I studied to become a Certified Financial Planner in 1994, and that had a significant impact on how I viewed my role with clients. Since then, I have taken more of a holistic approach to helping people plan for their financial futures. That has become even more important in the last five years, as many of my clients are contemplating or are already in retirement.

My clients come from a wide range of occupations and backgrounds, and most have worked very hard throughout their lives to build up a nest egg. They are concerned with making their assets last throughout retirement and having a comfortable lifestyle. My goal is to help educate them and alleviate some of their concerns over what they see as the complexities of setting up a retirement-income plan.

Describe your financial-planning process.

My planning philosophy is centered on serving the client. How can we work together to dig deeply into their financial and personal situation and find solutions that will lead to a higher probability of success?

I subscribe to the planning methodology I learned in the process of becoming a Certified Financial Planner. This encompasses several steps: (1) learning about the client, sharing my perspective, and defining how we might work together; (2) data-gathering and discovery; (3) analysis of a client’s current financial situation, assets and liabilities, investments, and future income streams; (4) seeking agreement on goals and objectives and building a financial plan; (5) presenting specific recommendations and examining alternative scenarios; (6) implementing the plan and investment strategy; (7) monitoring progress toward objectives and having regularly scheduled review sessions.

I am low-key by nature, and I think that carries through to the way I work with clients. We spend a lot of time on the first two steps of getting to know each other and financial discovery. I try to create as relaxed an atmosphere as possible in our early meetings and do not pressure clients into any preconceived way to approach their financial plan. I want to make it as customized to their situation as I can.

What tools do you use in developing financial and investment plans?
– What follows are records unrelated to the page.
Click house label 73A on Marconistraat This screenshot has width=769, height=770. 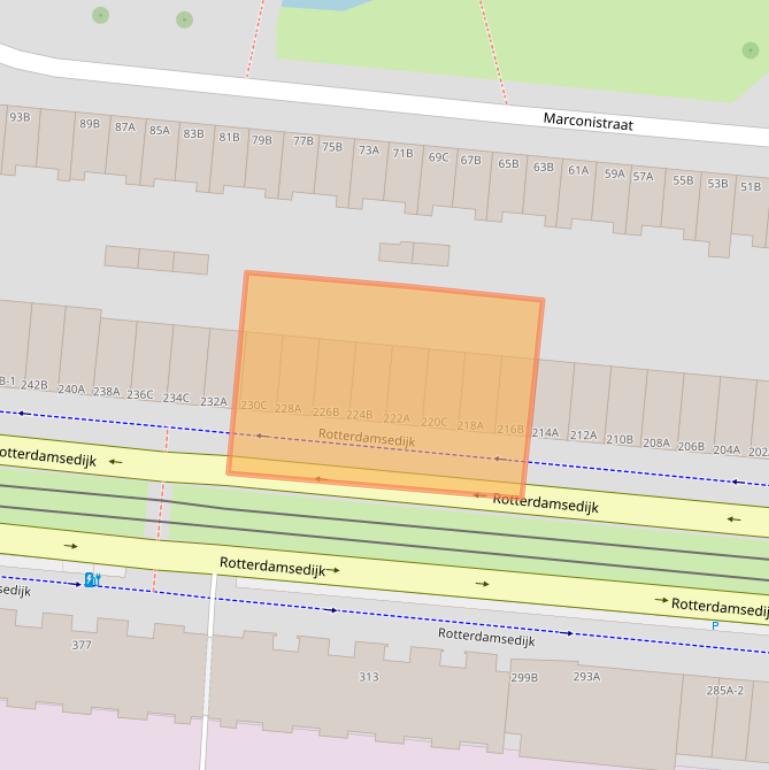click(369, 150)
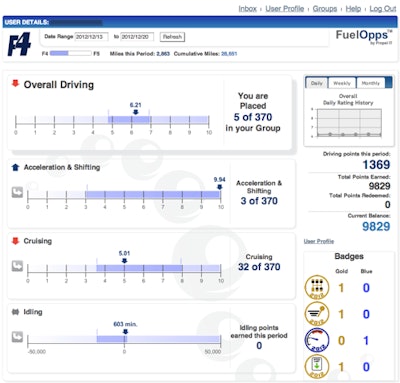
Task: Click the F4 rating logo
Action: point(19,44)
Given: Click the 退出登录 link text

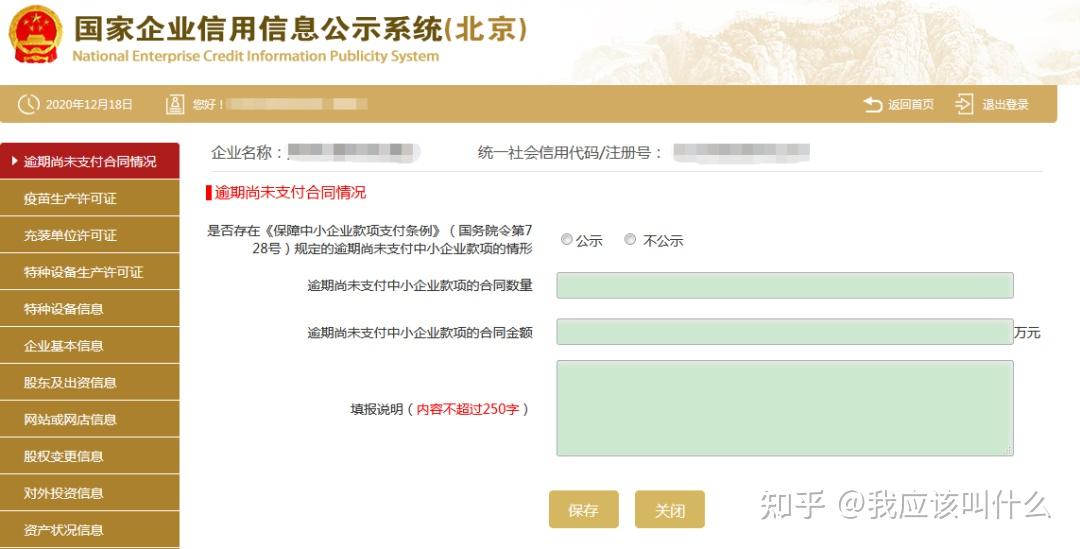Looking at the screenshot, I should [1005, 105].
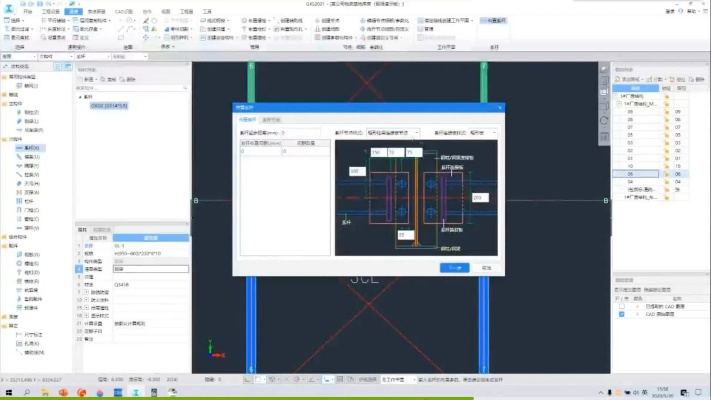Uncheck the CAD 原始图层 checkbox

pos(620,314)
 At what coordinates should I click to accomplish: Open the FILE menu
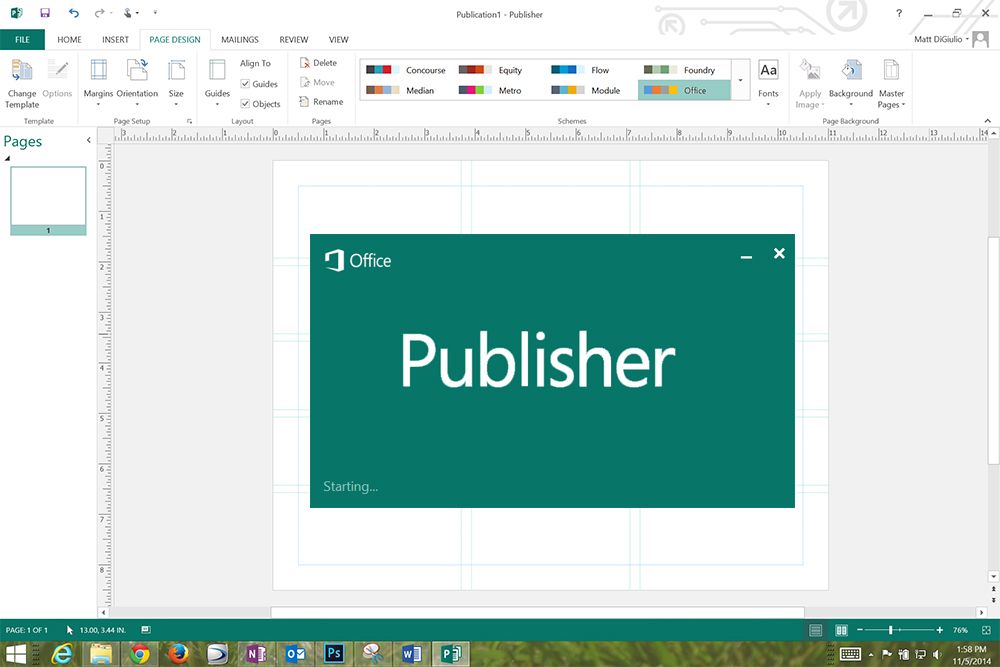coord(22,40)
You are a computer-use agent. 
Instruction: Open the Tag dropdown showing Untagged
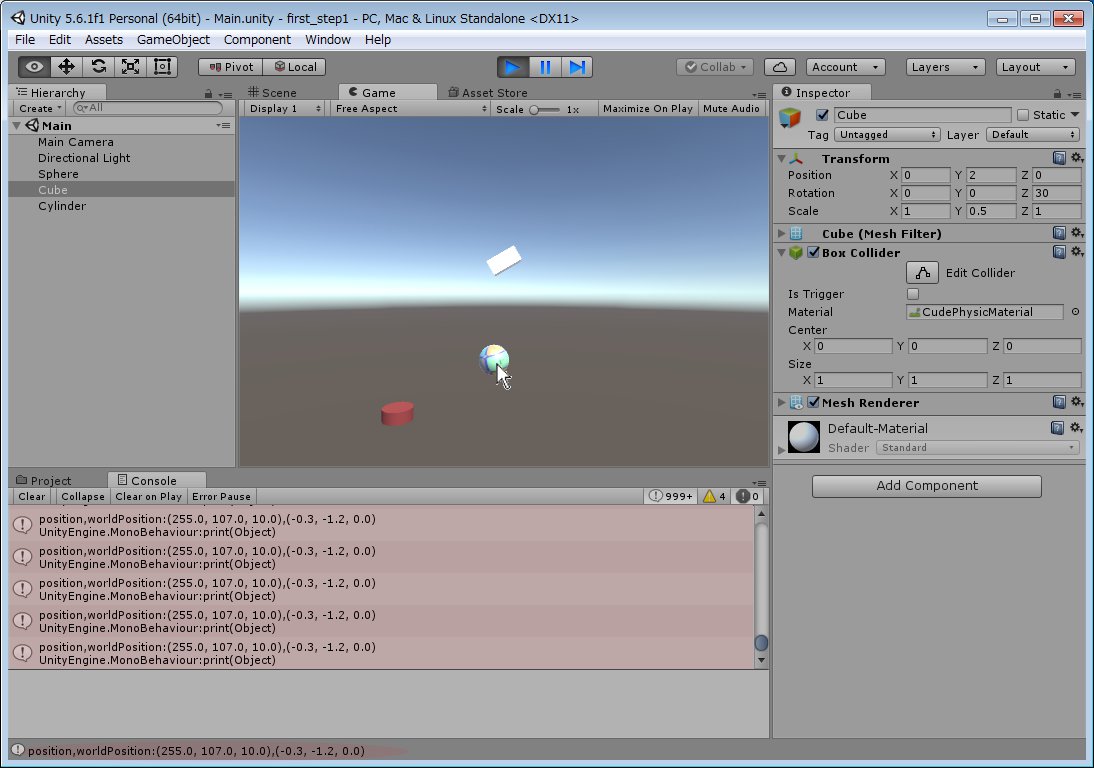[x=888, y=134]
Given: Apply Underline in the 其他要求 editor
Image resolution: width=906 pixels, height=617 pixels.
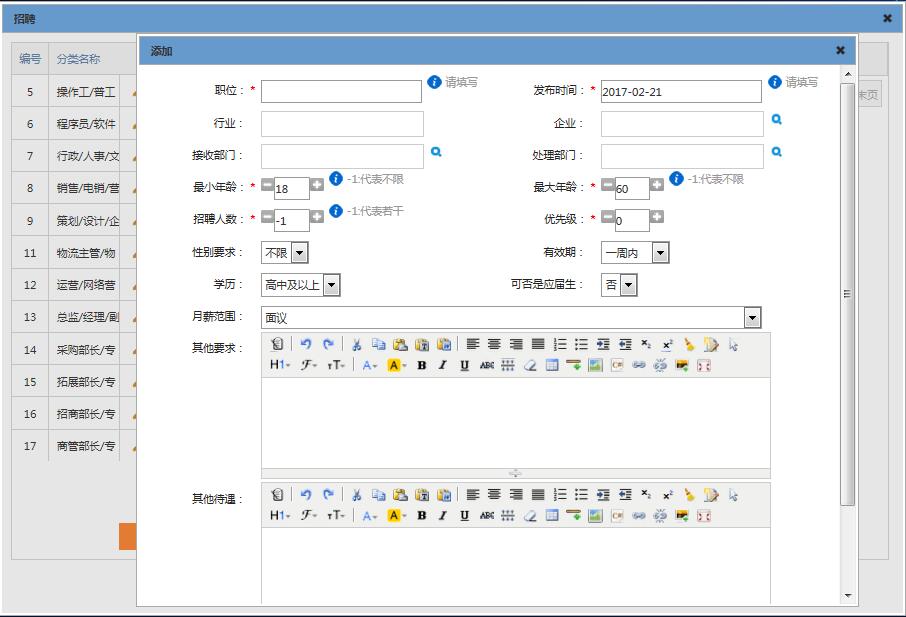Looking at the screenshot, I should pyautogui.click(x=465, y=366).

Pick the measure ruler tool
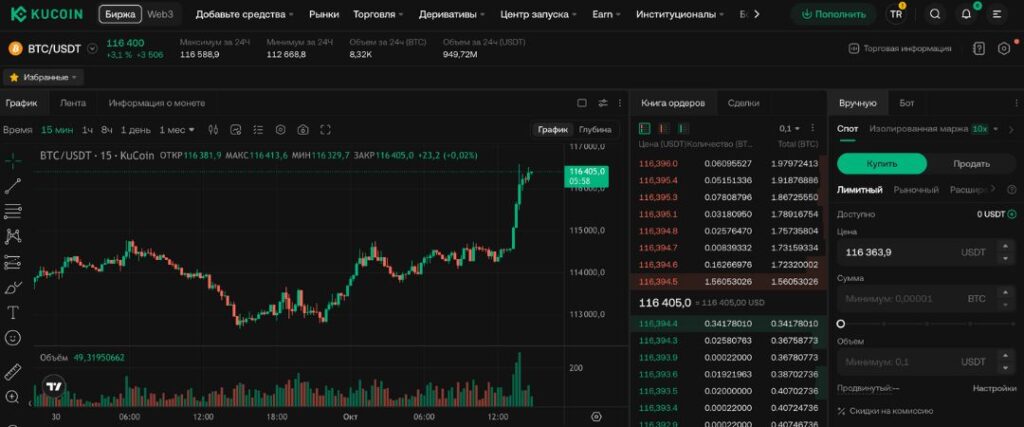pos(13,371)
There are several tools I use extensively in the process. One is a risk-assessment methodology that has many benefits for clients. It allows me to capture a quantitative measurement of the client’s risk tolerance, which helps inform the development of an investment plan that is compatible with their attitudes and capacity around risk. We can also use this methodology to examine their current investment holdings and assess where they stand in terms of overall risk exposure versus their own risk tolerance. Often, this is a real eye-opener for clients, as they frequently see that they have been taking on far more risk than they thought they were. This methodology also allows us to examine hypothetical portfolios we might be considering to get a reading on risk exposure. Overall, this becomes a very interactive and educational process for clients.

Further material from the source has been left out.